= Sandia method =

Generates turbulent wind profiles for turbine testing

The Sandia method (also known as Veers method) is a method for generating a turbulent wind profile that can be used in aero-elastic software to evaluate the fatigue imparted on a turbine in a turbulent environment. That is, it generates time series of wind speeds at a set of points on a surface, say the plane of the rotor of a wind turbine. Analysis is performed initially in the frequency domain, where turbulence can be described quantitatively with more ease than the time domain. Then, the time series are obtained by inverse fast Fourier transforms.

In its original form, the Sandia method only simulates the u-component of the wind; that is, the wind was modelled as propagating in a direction perpendicular to the plane of the rotor. Work carried out by NREL, specifically Kelley, suggested that a considerable amount of turbulent energy existed in the v-component (the v-component is parallel to both the plane of the rotor and the Earth). As such, the Sandia method was upgraded such that it included the v-component and w-component. Further upgrades have been performed such that the wind profile exhibits cross-axis correlation (turbulent fluctuations in one component being somehow connected to turbulent fluctuations in another). However, these are not considered in this article.

# # # # #

-- Work to do --
(1) Write out the whole text on the Sandia method word for word.
(2) Change every "screenshot" to "screen image" in the four entries below and give them again with nothing else altered. Leave the pictures out.

-- Records for processing --

# # # # #

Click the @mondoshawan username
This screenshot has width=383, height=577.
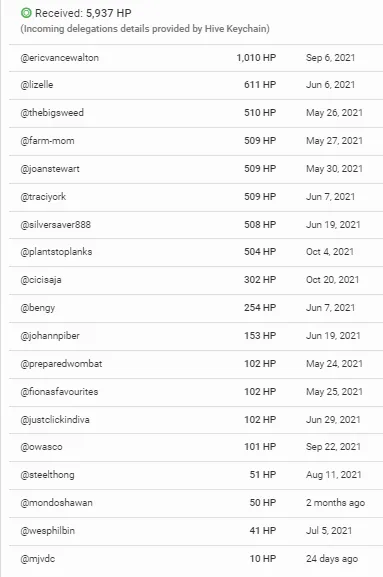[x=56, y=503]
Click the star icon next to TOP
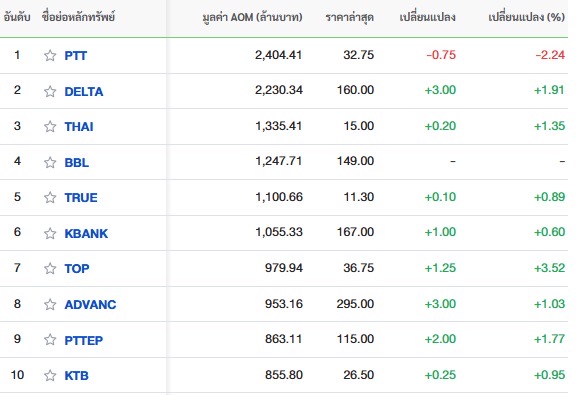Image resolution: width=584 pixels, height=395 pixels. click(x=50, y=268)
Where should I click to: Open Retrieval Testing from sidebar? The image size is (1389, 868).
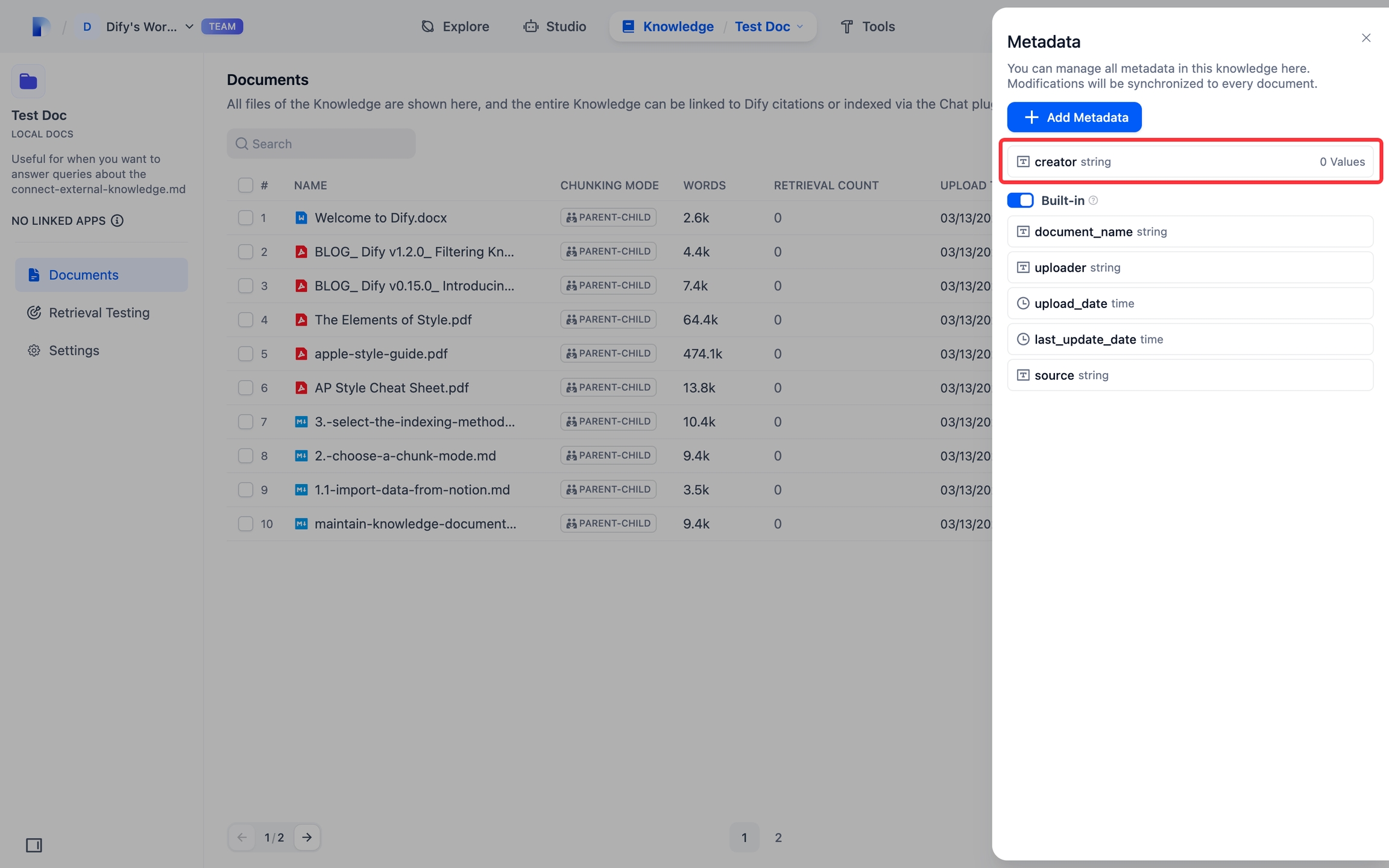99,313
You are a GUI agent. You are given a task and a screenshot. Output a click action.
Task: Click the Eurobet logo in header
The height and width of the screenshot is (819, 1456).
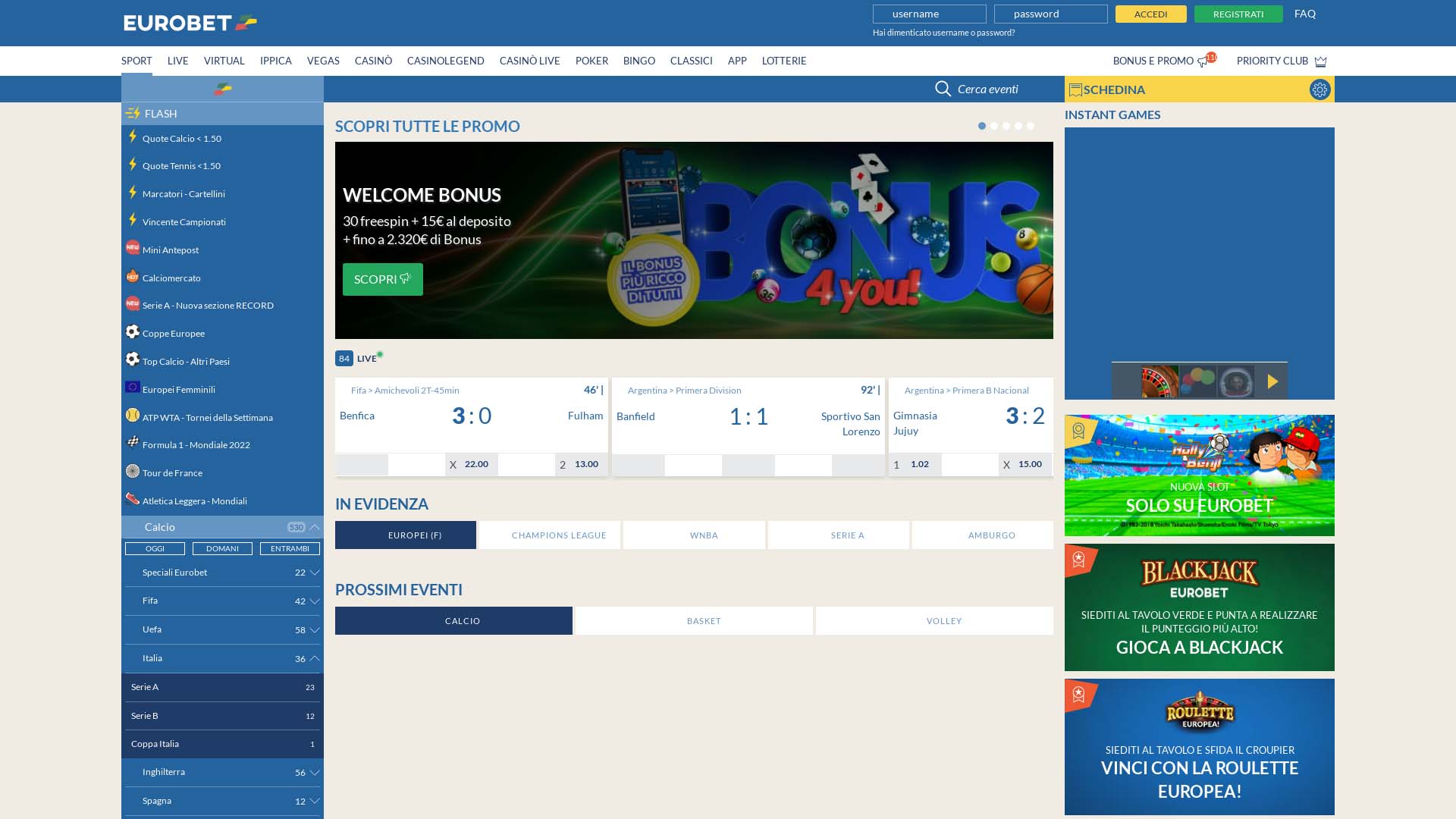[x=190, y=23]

# # # # #

-- Answers for the tasks --
(1)
= Sandia method =

Generates turbulent wind profiles for turbine testing

The Sandia method (also known as Veers method) is a method for generating a turbulent wind profile that can be used in aero-elastic software to evaluate the fatigue imparted on a turbine in a turbulent environment. That is, it generates time series of wind speeds at a set of points on a surface, say the plane of the rotor of a wind turbine. Analysis is performed initially in the frequency domain, where turbulence can be described quantitatively with more ease than the time domain. Then, the time series are obtained by inverse fast Fourier transforms.

In its original form, the Sandia method only simulates the u-component of the wind; that is, the wind was modelled as propagating in a direction perpendicular to the plane of the rotor. Work carried out by NREL, specifically Kelley, suggested that a considerable amount of turbulent energy existed in the v-component (the v-component is parallel to both the plane of the rotor and the Earth). As such, the Sandia method was upgraded such that it included the v-component and w-component. Further upgrades have been performed such that the wind profile exhibits cross-axis correlation (turbulent fluctuations in one component being somehow connected to turbulent fluctuations in another). However, these are not considered in this article.

(2)
Click the @mondoshawan username
This screen image has width=383, height=577.
[x=56, y=503]
Click the star icon next to TOP
Image resolution: width=584 pixels, height=395 pixels. click(x=50, y=268)
Where should I click to: Open Retrieval Testing from sidebar? The image size is (1389, 868).
99,313
You are a GUI agent. You are given a task and a screen image. Output a click action.
Task: Click the Eurobet logo in header
The height and width of the screen image is (819, 1456).
[x=190, y=23]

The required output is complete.